The benefits of chemoprophylaxis of tuberculosis are confirmed
Long-term follow-up in the ANRS TEMPRANO trial confirms that tuberculosis chemoprophylaxis in HIV-infected people is more than ever relevant in resource-limited countries. This prophylactic use of drugs reduces mortality, even among people taking antiretroviral treatment who have a high CD4+ T cell count. The results of this trial will be published in the 9 October 2017 issue of The Lancet Global Health and should encourage countries where the burden of tuberculosis is heavy to apply the relevant WHO recommendations.
Tuberculosis is the leading cause of death among HIV-infected people in sub-Saharan Africa. In the 1990s, several studies showed that HIV-infected people who take the antibiotic isoniazid, for 6 to 12 months, are at lower risk of developing tuberculosis. On the basis of these studies, since 1993 the WHO has recommended that people living with HIV in countries where tuberculosis is rife should take isoniazid for 6 months. However, this recommendation has been little applied because it was deemed obsolete following the advent of antiretrovirals that restore immunity and hence lower the risk of tuberculosis. ANRS TEMPRANO has reassessed the benefits of isoniazid prophylaxis in the era of early antiretroviral treatment.
Sponsored and mainly funded by the ANRS, ANRS TEMPRANO, which was conducted between 2008 and 2015, showed that 6-month isoniazid prophylaxis for tuberculosis and early antiretroviral treatment both reduced the risk of severe morbidity in the first two years of follow-up. Published in The New England Journal of Medicine in 2015, these results greatly contributed to the formulation of WHO treatment recommendations.

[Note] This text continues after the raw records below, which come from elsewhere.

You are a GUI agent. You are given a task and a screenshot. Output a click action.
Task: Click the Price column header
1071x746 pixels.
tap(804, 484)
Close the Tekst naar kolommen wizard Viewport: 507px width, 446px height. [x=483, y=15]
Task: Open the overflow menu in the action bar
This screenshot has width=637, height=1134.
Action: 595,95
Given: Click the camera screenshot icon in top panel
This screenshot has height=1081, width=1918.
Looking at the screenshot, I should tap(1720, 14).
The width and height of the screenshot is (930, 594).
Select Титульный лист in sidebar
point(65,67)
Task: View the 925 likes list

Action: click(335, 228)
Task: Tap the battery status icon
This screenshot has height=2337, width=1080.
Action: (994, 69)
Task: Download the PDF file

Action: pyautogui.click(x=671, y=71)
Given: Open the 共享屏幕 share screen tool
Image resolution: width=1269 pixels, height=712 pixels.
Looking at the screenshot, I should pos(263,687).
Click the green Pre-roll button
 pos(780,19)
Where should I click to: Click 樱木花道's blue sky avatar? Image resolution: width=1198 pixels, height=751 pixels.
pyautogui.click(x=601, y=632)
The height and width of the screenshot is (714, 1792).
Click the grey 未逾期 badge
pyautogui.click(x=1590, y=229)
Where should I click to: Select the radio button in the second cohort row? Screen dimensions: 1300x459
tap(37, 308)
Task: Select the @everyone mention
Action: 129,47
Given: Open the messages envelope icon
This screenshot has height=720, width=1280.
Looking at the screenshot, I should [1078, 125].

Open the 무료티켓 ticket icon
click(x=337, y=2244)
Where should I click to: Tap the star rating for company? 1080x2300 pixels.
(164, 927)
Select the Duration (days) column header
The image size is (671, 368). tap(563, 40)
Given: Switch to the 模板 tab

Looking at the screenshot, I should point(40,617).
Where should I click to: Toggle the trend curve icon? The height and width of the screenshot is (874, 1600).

ANRS TEMPRANO participants were then followed up for an average of 4.5 years. This long-term follow-up shows that tuberculosis chemoprophylaxis reduces not only severe morbidity, but also mortality, and that this benefit, which is independent of and complementary to that of antiretroviral treatment, lasts at least 6 years after administration.
Professor François Dabis, the Director of the ANRS, notes that "We now have irrefutable evidence of the value of tuberculosis chemoprophylaxis in HIV-infected people in resource-limited countries in the era of antiretrovirals, even when these are initiated very early. The WHO recommendations should more than ever be applied."